Não há alternativas
Robinho compartilha detalhes de sua rotina na penitenciária de Tremembé, afirmando não ter privilégios: “A experiência é a mesma que a dos outros reeducandos.”
Ele relata que todos os aspectos do seu dia a dia, como alimentação e horários de sono, são idênticos aos dos demais internos. “Nunca provei comida diferente ou recebi tratamento especial. Durante o horário de trabalho, realizo as mesmas atividades que os outros”, explica. Ele também menciona que, nos domingos em que não há trabalho, os reeducandos têm a oportunidade de jogar futebol.

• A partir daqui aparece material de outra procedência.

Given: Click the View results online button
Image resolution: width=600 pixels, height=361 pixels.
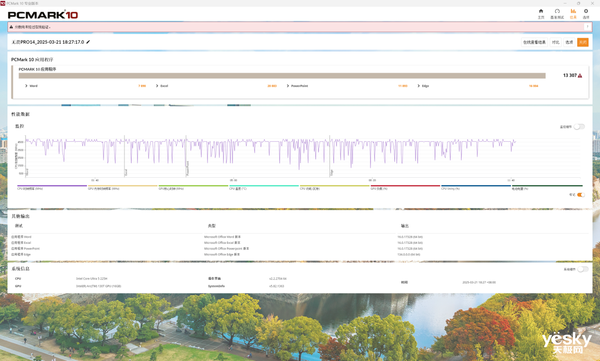Looking at the screenshot, I should click(534, 42).
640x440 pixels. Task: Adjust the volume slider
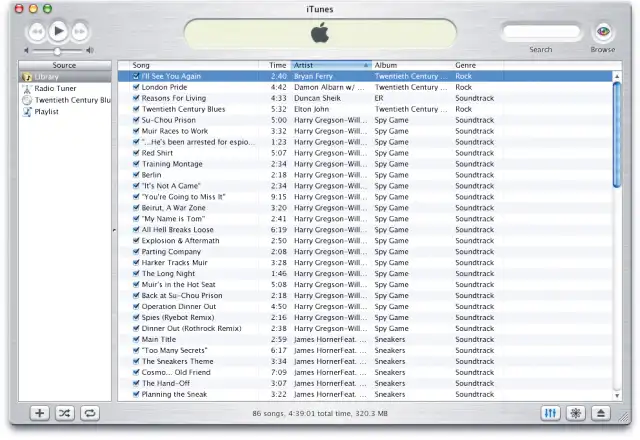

Sobre as visitas, Robinho conta que elas ocorrem durante os sábados e domingos, recebendo a presença de sua esposa e filhos. Ele refuta os rumores que circulam sobre sua suposta liderança ou problemas psicológicos, afirmando que nunca precisou de medicação. “Apesar das dificuldades de estar em uma penitenciária, mantenho uma boa mentalidade e sigo as mesmas regras que todos os outros”, ressalta.
Robinho enfatiza que a finalidade do sistema é a reeducação e ressocialização dos indivíduos que cometeram erros. “Nunca exerci qualquer tipo de liderança aqui; quem está no comando são os guardas, e nós seguimos as orientações deles”, conclui.